From Rabble Canada: http://rabble.ca/news/2013/04/our-borders-ourselves-thoughts-on-double-standards-and-slut-shaming-media
April 11, 2013
There’s no doubt in my mind that one reason my story gained the attention it did was that it screamed “sexy” at every juncture. Between adultery, lingerie, condoms, nude modelling, prostitution and a picture of me (young, white, female) which I now realize features my shirt practically falling off, there’s no way the media could resist. But another reason I have to suggest is that I was positioned as, and am, so darned privileged that this “shouldn’t” have happened to me.
I wasn’t featured nationally in Metro as “Uneducated girl is accused of sex work” but rather as “UBC student.” I didn’t join CBC’s Daybreak show as “Sex worker/adulteress treated as second class citizen” but rather, “Woman files complaint after border crossing nightmare.” So long as I was positioned as privileged, and, sometimes by proxy, innocent, my story had shock value. Because when bad things start happening to innocent, educated white people, they could happen to anyone — or rather, other privileged people. And that is very, very scary.
Discussion of my story has centred around U.S. border control — as if slut-shaming, whorephobia and rape-supportive beliefs could exist in a vacuum or an isolated social site. True, steps taken at the border were vaguely disguised as measures to prevent human trafficking (although it was never actually brought up; one Aruban Immigration officer did lackadaisically mention that I should tell her if I was a slave), or as necessary to protect the security of the United States or women in general. But the people I met at the border were not necessarily bad people, but rather, (dare I say it) were acting in the context of a slut-shaming, whorephobic and rape-supportive society.

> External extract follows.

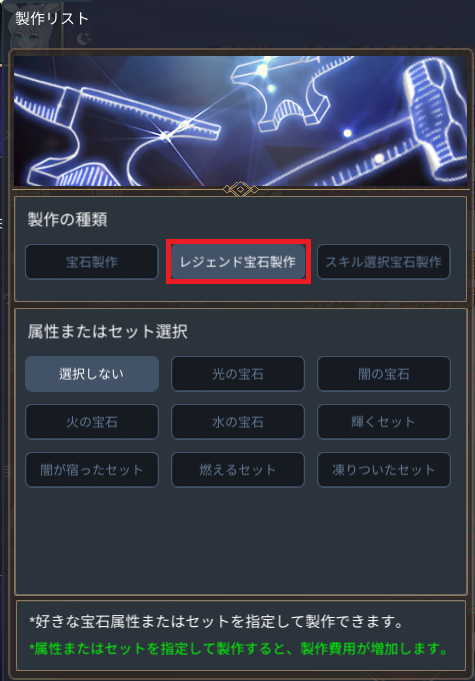Click the hammer on the banner's right side
Screen dimensions: 475x681
pyautogui.click(x=434, y=119)
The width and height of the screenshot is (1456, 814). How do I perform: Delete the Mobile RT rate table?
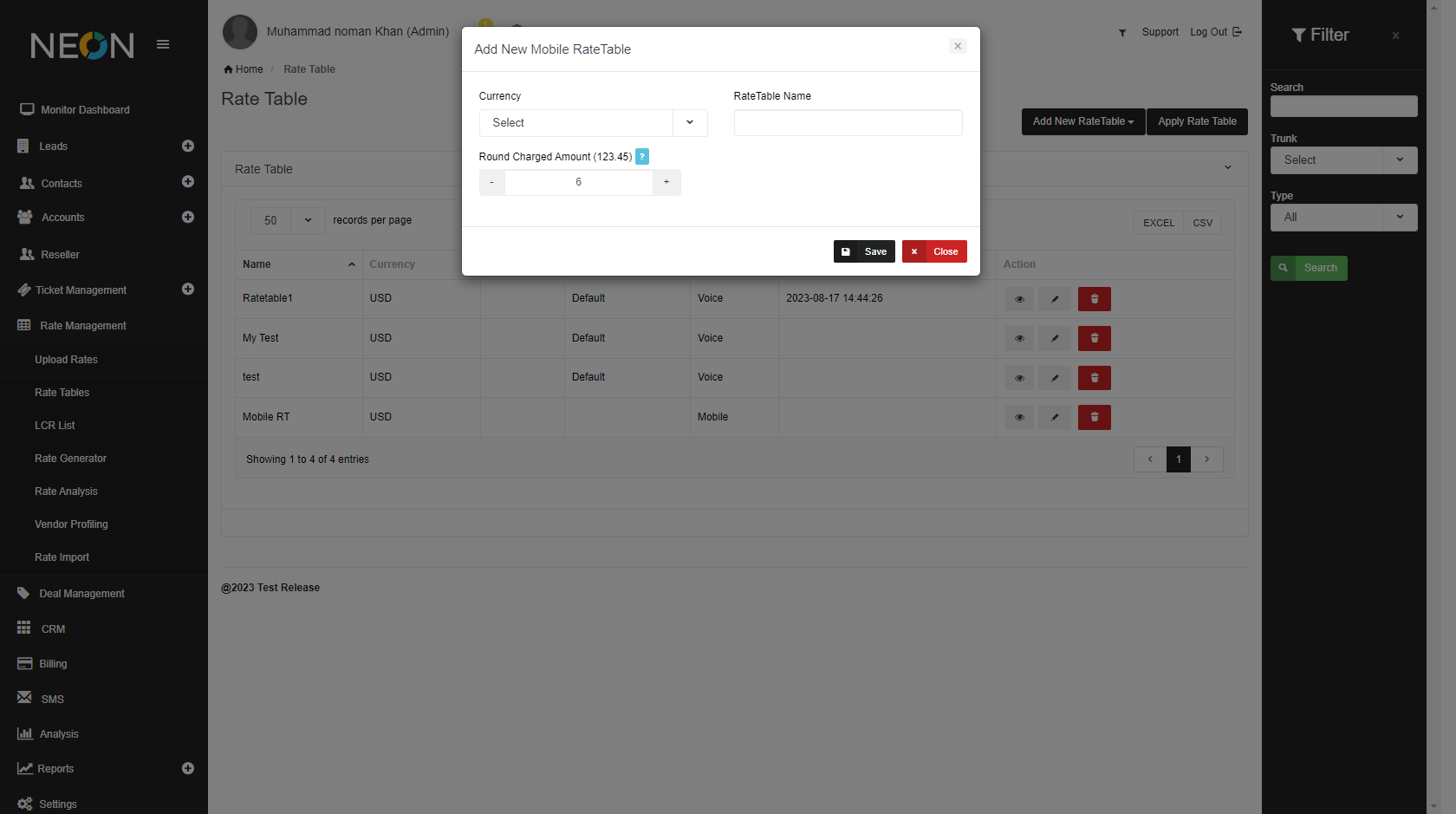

We can’t disown their actions as having nothing to do with the status quo that we live in everyday simply because they were border guards or American. Canadian guards have given American friends of mine remarkably similar trouble. And since when has Canadian policy or society opened its arms to warmly embrace sex workers as citizens, as workers, as complex individuals with complex relationships with their work?